### REQUIRED ACTION
Only the lines holding the word "agent" are wanted; copy each of them from the listing.

### RECORDED DATA
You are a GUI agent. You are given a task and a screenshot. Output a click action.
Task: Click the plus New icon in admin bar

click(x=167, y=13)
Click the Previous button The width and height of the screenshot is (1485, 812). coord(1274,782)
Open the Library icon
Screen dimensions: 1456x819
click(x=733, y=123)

--

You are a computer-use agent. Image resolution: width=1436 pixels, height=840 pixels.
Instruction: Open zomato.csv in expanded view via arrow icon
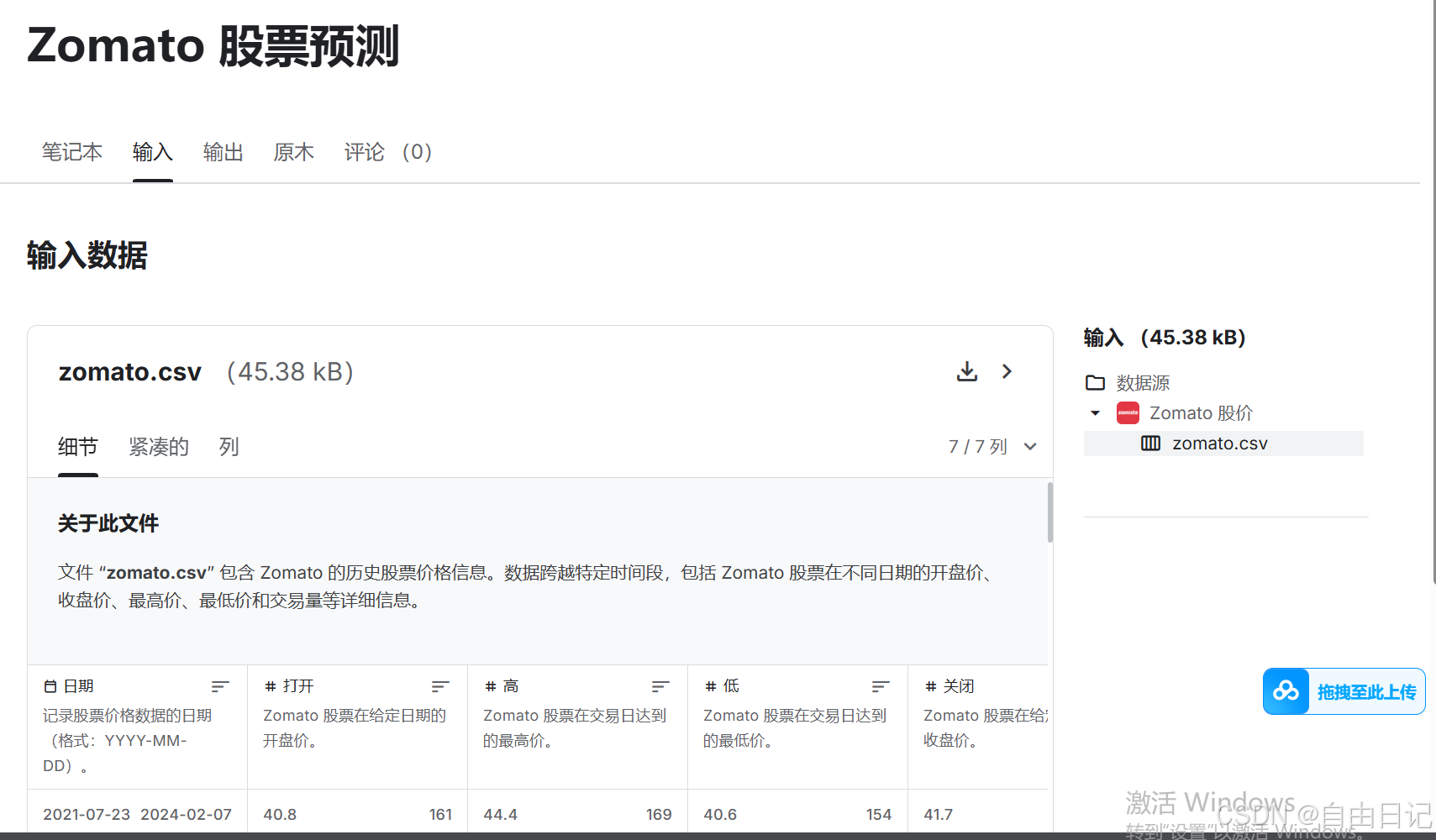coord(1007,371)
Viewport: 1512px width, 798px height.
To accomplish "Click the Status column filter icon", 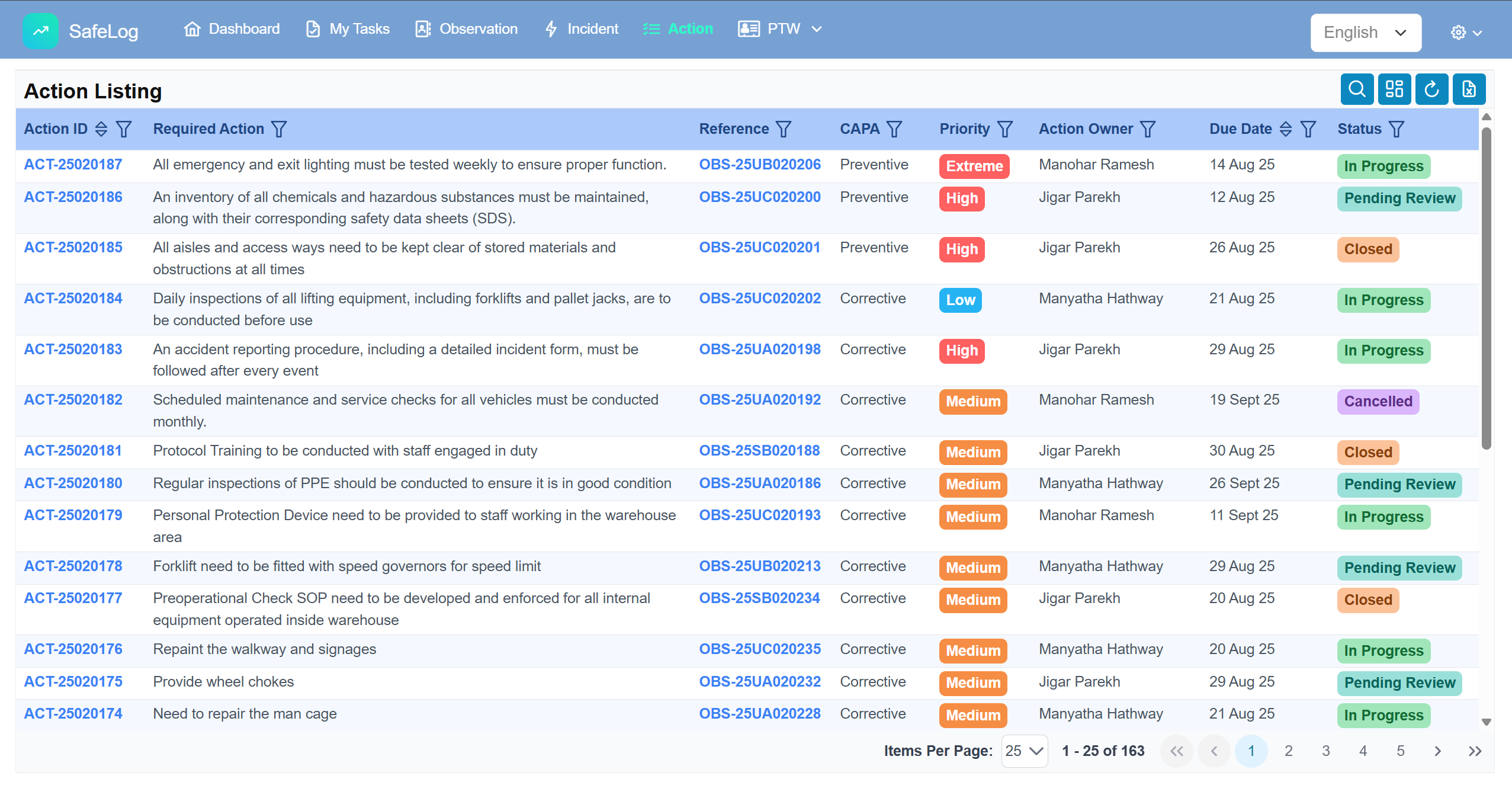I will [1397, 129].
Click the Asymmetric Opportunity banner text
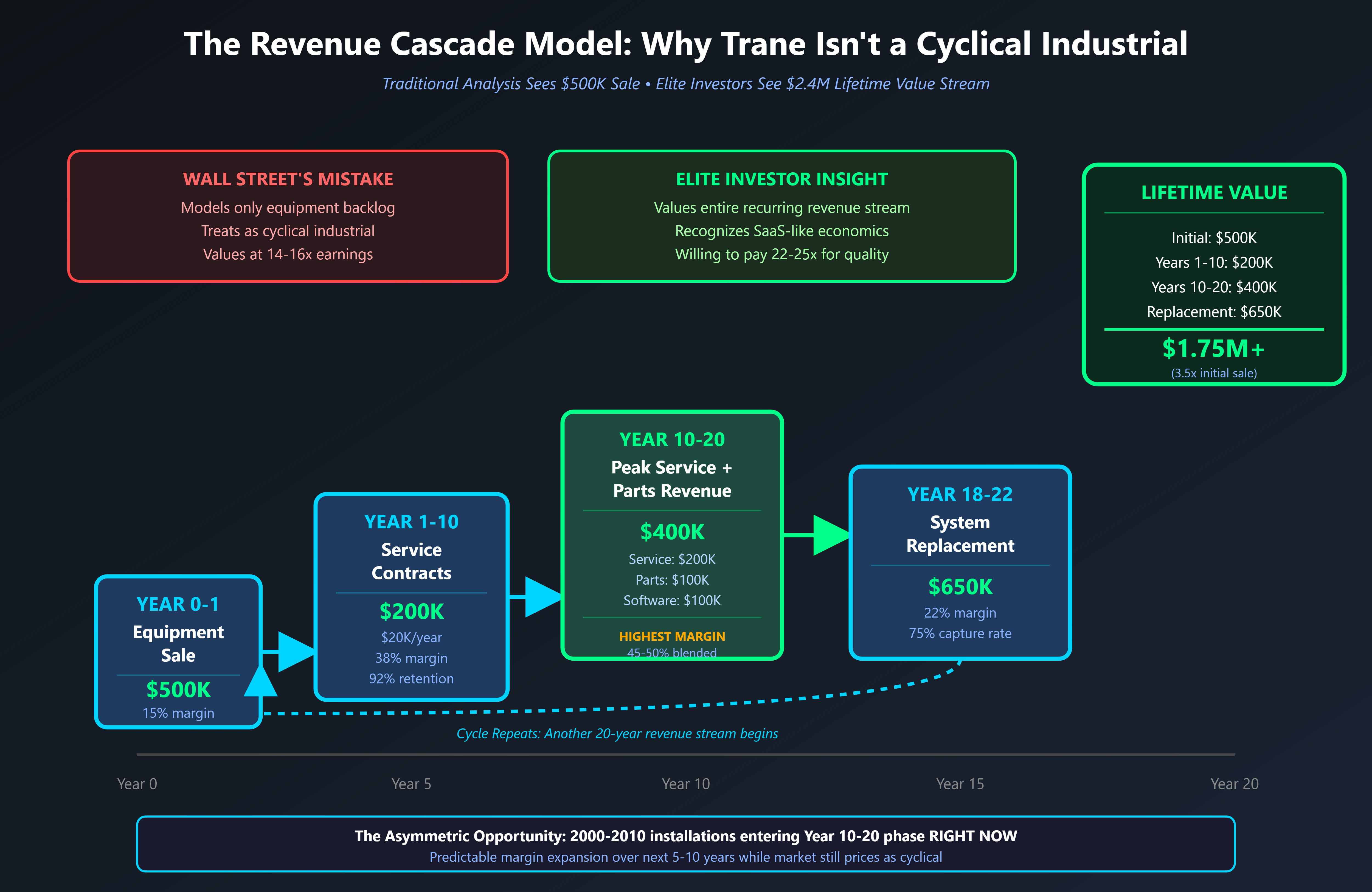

### YOUR SOLUTION
You are a GUI agent. You are given a task and a screenshot. Output a click action.
You are a computer-use agent. Image resolution: width=1436 pixels, height=840 pixels.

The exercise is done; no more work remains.